Diesesmal betrifft es einen Airbus A 321 der British Airways von London nach Kopenhagen. Und es betraf die beiden Piloten, die sich beim Landeanflug mit Sauerstoffmasken 'retten' konnten. Sie mussten danach allerdings ins Krankenhaus. Der Rückflug musste um 29 Stunden verschoben werden.
Anmerkung
Wie üblich schweigen die Ämter. Und die Krankenhäuser. Die Airlines sowieso. Aus diesen Gründen ist regelmäßig nur wenig zur erfahren. Das aber wäre wichtig, um den (schlafenden) Politikern in dieser Sache die Dramatik vermitteln zu können.
Wir rufen daher das Flugpersonal aber auch die Passagiere (die in der Regel überhaupt nicht wissen, was da abgeht) auf, Meldungen zumindest an den Aviation Herald abzusetzen. Es ist dies der (bisher) einzige valide Informationskanal, der aber selbst auch weiß, dass er nur die Spitze des Eisbergs vermitteln kann.
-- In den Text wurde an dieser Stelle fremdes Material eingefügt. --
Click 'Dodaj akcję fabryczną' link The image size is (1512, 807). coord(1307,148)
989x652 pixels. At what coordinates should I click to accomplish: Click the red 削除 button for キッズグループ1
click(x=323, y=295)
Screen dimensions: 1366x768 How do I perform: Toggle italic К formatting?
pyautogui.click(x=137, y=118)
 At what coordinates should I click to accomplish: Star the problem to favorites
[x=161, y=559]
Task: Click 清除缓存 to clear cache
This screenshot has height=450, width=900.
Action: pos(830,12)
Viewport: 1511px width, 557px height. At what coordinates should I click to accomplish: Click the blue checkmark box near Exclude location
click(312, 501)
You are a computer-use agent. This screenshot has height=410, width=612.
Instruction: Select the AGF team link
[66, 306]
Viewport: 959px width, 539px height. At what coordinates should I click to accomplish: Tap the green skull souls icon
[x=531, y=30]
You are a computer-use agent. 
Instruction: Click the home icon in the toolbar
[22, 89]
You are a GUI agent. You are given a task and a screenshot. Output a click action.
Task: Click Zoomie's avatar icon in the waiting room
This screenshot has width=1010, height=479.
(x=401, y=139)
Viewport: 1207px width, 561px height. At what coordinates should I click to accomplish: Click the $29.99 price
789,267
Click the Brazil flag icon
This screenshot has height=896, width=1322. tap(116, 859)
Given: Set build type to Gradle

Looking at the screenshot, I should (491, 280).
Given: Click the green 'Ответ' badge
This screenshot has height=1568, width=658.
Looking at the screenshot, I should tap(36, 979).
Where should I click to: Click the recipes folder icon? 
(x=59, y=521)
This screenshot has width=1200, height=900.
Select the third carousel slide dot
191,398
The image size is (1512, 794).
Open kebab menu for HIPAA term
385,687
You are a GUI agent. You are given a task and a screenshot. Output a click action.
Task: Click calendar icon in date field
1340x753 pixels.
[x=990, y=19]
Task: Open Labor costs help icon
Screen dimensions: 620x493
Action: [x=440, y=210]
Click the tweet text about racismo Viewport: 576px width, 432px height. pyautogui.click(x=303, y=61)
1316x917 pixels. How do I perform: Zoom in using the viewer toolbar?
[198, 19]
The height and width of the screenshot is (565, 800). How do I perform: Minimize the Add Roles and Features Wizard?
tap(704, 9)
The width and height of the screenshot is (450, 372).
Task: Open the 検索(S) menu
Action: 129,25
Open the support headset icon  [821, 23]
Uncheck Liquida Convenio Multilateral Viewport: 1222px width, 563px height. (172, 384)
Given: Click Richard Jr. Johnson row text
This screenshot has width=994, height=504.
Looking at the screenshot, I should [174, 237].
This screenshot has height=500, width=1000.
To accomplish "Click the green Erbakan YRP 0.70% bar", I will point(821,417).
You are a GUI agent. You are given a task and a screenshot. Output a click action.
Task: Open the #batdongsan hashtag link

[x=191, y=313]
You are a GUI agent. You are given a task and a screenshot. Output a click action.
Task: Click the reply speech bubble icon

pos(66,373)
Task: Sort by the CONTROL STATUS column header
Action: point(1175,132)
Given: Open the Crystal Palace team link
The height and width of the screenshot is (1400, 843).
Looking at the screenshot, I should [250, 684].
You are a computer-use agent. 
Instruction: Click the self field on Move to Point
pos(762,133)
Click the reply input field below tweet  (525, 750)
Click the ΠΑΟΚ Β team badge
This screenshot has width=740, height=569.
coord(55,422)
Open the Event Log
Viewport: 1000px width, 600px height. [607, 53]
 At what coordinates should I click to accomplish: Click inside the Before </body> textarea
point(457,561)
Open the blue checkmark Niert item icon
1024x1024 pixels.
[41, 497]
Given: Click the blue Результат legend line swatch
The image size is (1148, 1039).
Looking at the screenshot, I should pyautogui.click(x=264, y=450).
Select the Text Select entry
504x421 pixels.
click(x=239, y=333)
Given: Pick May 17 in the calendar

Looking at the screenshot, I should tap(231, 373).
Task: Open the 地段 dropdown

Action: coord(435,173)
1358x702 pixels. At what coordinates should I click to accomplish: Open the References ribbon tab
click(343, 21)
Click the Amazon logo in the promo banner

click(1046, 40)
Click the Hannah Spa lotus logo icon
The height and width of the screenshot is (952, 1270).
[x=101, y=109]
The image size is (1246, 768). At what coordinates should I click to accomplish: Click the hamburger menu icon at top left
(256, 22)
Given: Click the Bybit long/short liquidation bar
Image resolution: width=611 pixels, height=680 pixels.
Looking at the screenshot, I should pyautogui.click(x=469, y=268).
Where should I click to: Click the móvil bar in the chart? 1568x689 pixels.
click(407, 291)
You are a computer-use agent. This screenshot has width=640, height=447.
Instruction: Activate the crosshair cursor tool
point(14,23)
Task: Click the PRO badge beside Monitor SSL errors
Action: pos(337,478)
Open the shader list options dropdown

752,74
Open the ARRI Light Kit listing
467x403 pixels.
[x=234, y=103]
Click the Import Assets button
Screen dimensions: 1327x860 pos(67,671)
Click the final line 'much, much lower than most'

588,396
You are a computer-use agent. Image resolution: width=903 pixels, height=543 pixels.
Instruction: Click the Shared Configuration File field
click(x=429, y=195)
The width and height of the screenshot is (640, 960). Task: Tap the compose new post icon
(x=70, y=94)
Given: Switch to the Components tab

Nach offiziellen Angaben selbst der Lufthansa, die sich dabei auf Zahlen des British Committee on Toxicity aus dem Jahr 2007 stützt, kommt es im Durchschnitt auf 2.000 Flügen zu einem Fume Event. Umgerechnet auf die Anzahl der Flüge allein der LH entspräche dies 10 Vorfällen pro Woche.